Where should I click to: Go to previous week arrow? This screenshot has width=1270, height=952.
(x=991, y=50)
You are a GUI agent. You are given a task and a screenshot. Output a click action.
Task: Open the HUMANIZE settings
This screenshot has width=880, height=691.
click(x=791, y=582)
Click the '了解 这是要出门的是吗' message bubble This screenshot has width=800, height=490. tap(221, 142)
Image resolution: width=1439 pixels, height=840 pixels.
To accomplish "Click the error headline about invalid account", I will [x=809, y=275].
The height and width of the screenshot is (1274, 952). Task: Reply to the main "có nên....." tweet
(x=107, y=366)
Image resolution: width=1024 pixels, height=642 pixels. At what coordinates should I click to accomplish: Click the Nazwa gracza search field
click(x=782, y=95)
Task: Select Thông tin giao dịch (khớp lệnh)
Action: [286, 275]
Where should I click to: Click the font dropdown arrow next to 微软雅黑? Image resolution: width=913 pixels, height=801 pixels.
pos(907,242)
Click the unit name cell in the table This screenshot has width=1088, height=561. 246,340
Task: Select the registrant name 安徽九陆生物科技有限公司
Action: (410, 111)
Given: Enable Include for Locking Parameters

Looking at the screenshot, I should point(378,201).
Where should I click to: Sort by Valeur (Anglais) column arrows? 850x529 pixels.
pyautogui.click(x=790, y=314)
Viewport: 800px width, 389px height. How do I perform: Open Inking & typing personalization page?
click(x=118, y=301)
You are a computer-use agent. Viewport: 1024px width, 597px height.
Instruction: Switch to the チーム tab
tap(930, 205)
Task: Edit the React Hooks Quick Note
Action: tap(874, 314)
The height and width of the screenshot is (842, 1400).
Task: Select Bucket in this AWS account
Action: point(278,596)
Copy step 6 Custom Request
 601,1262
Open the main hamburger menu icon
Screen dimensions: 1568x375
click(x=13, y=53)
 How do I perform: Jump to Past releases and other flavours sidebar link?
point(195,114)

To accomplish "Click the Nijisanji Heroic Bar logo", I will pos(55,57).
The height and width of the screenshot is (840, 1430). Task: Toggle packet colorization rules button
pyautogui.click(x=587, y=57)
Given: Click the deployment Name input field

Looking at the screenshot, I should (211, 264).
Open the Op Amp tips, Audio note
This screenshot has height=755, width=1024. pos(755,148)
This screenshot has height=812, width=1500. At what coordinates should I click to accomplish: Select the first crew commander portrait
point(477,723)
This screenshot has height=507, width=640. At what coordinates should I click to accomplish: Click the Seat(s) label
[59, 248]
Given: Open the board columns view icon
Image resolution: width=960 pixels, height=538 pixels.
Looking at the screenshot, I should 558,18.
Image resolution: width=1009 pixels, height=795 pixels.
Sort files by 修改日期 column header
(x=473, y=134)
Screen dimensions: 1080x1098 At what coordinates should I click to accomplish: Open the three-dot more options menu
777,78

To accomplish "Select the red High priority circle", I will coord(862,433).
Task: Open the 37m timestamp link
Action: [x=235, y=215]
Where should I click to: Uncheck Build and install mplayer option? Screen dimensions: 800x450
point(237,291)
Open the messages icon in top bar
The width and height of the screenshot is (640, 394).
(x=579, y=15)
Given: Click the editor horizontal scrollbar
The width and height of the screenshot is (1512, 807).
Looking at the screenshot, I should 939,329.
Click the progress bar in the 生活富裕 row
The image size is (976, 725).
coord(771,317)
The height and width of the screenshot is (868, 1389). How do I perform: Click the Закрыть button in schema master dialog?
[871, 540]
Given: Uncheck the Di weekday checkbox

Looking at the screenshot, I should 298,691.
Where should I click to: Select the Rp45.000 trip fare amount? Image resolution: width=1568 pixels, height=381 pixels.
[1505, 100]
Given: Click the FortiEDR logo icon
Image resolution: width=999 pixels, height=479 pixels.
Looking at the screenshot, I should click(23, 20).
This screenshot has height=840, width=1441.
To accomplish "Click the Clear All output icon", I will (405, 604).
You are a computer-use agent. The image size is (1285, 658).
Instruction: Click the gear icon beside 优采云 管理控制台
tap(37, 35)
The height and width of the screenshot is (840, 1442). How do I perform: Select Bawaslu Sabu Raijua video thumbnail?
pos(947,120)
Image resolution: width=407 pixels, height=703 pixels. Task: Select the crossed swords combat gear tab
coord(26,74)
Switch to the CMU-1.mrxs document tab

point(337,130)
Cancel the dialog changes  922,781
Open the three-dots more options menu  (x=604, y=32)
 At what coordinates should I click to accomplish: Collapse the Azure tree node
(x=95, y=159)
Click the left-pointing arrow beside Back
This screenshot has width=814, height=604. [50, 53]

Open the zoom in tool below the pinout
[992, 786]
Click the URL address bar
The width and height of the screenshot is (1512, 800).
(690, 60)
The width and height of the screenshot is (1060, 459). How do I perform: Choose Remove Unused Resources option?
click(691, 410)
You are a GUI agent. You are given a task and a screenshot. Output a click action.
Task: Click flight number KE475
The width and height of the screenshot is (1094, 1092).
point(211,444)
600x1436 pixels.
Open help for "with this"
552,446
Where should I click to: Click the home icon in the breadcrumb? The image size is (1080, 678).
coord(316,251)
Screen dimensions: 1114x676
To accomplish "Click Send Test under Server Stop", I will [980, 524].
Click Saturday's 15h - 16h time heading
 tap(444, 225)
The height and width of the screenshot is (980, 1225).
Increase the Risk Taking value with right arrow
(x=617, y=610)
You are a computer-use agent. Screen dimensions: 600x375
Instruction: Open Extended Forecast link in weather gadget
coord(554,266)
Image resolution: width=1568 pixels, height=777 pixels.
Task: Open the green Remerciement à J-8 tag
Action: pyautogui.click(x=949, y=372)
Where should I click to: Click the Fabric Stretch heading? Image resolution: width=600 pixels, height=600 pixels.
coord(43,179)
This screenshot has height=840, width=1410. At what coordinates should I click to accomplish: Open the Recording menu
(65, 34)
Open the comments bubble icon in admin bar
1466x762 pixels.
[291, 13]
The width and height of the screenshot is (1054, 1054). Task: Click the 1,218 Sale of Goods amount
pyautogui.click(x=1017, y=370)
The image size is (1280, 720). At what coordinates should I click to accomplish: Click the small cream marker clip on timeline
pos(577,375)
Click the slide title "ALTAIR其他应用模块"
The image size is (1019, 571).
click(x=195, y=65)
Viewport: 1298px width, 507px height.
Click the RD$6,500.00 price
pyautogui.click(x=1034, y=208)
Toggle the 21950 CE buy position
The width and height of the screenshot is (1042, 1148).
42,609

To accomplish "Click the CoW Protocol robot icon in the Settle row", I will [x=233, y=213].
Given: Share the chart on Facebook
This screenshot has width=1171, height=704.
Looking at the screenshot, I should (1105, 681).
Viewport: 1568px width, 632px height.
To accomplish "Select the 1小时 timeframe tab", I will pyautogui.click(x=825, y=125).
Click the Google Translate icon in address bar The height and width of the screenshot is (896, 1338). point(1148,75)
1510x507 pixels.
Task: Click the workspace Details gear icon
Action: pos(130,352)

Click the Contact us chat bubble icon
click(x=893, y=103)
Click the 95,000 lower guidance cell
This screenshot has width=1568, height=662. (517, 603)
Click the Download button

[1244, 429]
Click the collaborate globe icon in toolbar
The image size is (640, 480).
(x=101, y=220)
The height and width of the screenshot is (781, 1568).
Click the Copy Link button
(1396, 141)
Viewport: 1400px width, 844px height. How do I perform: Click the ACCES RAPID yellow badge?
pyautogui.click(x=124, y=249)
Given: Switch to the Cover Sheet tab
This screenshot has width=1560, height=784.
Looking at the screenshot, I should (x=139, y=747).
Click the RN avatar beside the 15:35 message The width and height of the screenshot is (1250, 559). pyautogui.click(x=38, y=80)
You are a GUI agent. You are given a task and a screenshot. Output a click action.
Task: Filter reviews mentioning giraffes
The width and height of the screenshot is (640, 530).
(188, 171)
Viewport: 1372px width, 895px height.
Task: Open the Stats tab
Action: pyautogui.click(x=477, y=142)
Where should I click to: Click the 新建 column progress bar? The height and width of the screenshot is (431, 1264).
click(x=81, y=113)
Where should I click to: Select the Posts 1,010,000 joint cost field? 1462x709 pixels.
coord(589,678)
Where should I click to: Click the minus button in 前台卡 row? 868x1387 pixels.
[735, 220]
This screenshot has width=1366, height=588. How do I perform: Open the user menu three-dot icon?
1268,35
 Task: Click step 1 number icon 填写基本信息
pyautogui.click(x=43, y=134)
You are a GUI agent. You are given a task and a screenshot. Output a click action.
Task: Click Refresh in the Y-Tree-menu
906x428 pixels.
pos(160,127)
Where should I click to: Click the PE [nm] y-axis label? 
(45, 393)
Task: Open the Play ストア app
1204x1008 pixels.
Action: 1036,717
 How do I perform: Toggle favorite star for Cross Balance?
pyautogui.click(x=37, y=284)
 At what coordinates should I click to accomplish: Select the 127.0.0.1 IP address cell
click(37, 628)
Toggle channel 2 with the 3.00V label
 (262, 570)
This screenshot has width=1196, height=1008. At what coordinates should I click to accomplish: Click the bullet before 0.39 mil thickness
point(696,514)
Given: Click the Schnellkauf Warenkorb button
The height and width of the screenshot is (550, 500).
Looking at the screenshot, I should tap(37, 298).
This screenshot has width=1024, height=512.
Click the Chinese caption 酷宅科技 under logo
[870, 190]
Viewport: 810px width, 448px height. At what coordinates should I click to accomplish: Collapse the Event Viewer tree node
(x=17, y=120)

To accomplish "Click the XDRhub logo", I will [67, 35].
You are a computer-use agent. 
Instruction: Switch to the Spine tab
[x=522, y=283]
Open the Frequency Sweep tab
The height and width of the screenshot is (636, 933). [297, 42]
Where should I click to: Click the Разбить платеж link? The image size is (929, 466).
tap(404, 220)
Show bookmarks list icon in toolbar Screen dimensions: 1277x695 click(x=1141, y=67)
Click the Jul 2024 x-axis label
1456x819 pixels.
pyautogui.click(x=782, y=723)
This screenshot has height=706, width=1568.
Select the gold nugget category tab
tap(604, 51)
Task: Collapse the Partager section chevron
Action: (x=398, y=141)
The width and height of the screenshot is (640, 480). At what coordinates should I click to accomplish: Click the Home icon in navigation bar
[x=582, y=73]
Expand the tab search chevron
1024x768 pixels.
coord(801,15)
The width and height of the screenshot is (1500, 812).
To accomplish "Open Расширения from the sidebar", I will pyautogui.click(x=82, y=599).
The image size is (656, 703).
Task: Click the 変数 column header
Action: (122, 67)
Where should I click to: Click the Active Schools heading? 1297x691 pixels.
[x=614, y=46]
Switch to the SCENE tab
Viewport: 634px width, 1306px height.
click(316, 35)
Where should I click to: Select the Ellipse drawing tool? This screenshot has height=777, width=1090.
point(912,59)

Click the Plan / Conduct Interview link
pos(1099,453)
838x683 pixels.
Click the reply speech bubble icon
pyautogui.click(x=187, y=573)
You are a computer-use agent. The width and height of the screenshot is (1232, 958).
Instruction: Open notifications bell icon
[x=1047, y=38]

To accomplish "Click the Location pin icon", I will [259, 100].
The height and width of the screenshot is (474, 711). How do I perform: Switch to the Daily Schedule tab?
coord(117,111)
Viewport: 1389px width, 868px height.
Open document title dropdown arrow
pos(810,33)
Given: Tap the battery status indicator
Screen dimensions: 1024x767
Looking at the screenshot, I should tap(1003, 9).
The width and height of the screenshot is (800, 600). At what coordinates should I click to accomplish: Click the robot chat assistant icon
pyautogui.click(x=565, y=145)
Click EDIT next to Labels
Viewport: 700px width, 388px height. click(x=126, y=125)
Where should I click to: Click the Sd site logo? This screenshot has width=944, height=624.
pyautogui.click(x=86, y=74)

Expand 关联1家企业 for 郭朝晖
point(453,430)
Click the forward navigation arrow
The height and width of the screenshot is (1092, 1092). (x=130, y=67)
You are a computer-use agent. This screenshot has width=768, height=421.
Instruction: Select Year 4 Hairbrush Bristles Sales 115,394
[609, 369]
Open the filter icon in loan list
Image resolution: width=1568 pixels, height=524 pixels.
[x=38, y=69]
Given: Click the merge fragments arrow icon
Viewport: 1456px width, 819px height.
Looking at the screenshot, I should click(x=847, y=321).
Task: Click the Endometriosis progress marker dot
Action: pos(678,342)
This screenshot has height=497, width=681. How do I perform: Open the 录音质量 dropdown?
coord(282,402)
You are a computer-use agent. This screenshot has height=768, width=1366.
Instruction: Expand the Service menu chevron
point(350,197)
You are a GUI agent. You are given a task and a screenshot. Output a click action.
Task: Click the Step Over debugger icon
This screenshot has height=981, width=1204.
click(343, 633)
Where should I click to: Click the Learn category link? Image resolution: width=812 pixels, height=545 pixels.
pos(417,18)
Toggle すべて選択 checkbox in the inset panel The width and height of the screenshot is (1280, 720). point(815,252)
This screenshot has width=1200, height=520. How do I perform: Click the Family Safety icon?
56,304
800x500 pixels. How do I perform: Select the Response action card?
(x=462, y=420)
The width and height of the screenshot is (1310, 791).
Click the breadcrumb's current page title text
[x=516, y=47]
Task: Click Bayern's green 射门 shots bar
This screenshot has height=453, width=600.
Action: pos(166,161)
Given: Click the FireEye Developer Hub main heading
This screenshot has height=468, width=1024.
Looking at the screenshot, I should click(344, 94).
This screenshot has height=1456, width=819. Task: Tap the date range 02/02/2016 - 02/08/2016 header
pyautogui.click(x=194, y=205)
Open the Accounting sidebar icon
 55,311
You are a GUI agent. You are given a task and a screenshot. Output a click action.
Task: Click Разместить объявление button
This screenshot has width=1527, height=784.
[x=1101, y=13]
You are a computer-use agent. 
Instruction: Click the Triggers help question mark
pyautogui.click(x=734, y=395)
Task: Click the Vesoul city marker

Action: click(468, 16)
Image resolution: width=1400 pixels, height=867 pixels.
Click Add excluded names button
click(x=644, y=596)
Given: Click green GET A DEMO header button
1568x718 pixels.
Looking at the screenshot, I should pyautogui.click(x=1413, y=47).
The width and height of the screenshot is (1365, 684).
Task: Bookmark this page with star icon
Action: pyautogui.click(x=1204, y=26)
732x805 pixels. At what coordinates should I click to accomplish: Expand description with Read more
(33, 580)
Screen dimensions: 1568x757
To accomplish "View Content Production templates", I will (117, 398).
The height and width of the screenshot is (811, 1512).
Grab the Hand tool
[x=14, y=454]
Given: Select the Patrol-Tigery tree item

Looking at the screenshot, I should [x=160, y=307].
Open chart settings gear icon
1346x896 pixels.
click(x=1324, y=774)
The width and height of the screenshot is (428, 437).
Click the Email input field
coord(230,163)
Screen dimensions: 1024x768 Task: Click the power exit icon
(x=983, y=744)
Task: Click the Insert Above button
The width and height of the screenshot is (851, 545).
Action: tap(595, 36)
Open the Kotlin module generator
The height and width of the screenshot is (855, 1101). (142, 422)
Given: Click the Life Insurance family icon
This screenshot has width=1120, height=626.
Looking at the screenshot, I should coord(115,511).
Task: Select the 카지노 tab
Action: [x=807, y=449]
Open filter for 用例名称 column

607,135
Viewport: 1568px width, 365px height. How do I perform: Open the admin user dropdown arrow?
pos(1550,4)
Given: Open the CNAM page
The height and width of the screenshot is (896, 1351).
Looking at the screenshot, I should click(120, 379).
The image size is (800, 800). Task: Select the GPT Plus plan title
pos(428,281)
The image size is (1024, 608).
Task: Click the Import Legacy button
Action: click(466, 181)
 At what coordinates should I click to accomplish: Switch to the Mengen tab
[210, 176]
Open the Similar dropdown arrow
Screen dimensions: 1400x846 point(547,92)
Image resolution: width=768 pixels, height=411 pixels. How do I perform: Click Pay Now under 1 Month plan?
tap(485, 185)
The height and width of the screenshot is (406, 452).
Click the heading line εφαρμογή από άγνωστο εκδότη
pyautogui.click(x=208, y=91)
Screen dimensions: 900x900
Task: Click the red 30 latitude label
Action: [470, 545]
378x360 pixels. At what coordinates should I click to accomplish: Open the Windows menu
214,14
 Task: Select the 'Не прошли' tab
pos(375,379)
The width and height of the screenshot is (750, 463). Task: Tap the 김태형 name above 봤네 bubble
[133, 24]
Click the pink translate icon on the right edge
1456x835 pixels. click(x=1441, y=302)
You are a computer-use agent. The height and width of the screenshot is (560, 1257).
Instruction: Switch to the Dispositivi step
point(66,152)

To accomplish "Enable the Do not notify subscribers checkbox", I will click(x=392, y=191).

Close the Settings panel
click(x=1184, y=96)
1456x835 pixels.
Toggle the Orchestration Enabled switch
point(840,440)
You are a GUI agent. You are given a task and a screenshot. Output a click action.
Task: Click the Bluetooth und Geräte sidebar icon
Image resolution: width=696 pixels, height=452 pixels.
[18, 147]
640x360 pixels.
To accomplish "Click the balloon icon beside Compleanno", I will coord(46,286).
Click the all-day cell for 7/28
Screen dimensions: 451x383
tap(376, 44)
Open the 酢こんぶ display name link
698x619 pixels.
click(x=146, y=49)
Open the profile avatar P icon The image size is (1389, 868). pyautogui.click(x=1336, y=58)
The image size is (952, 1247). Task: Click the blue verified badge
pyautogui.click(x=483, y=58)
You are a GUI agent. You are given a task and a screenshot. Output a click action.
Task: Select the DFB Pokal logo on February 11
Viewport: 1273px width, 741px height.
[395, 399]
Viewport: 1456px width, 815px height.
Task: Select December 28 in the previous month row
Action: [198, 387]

___

__What you are asked to do__:
Reproduce verbatim the rows above that open with the line containing "Where should I click to: Select the Ellipse" and close with the line containing "pyautogui.click(x=187, y=573)", both included.

__Written answer__:
Where should I click to: Select the Ellipse drawing tool? This screenshot has height=777, width=1090.
point(912,59)

Click the Plan / Conduct Interview link
pos(1099,453)
838x683 pixels.
Click the reply speech bubble icon
pyautogui.click(x=187, y=573)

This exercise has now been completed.